Noah Ash’s high school grades were fine but nothing special, he says, owing in part to a senior year that found him immersed mostly in a student production of “West Side Story.”

When he realized that UW–Madison, his dream school, was not going to happen academically, he stunned his family and friends by enlisting in the Army.

“I was a theater kid. I lettered in music,” says Ash, who grew up in Watertown, Wisconsin, about 45 miles east of Madison. “It’s not typical for someone like me to sign up for airborne school.”

Today, Ash, 31, is an Iraq War veteran and UW–Madison senior who will graduate this month with a double-major in philosophy and classical humanities.
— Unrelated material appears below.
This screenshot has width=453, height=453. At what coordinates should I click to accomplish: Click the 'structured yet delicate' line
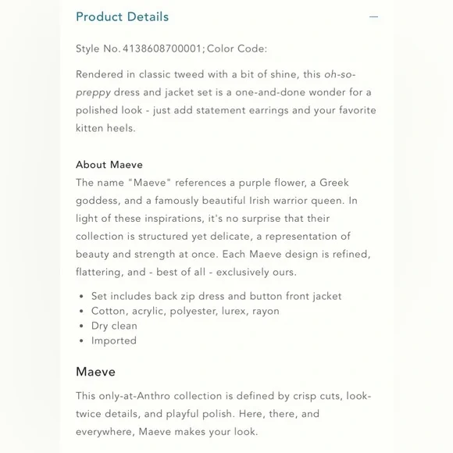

His journey, he says, shows there’s more than one path to becoming a Badger.

“I would not have made it to UW–Madison without the military,” he says. “I was given this amazing opportunity, and I have tried my best to make the most of it.”

Academically, he has far surpassed his high school achievements. He is a Vilas Merit Scholar with a GPA of 3.94, and he’s been inducted into Phi Kappa Phi, an honor society that recognizes exceptional scholarship in all academic disciplines. He’s also a junior fellow with the Center for the Study of Liberal Democracy on campus.

Ash credits the Post 9/11 GI Bill for making his college education financially feasible. His wife, too, is an Army veteran who is earning a degree at UW–Madison through the bill.

“It’s 100 percent the reason we can both be students right now,” says Noël Ash, 39, who is in her second year of a three-year masters of fine arts program in painting. She anticipates graduating in the spring of 2020.

The two are earning their degrees while raising children ages 3, 5 and 7.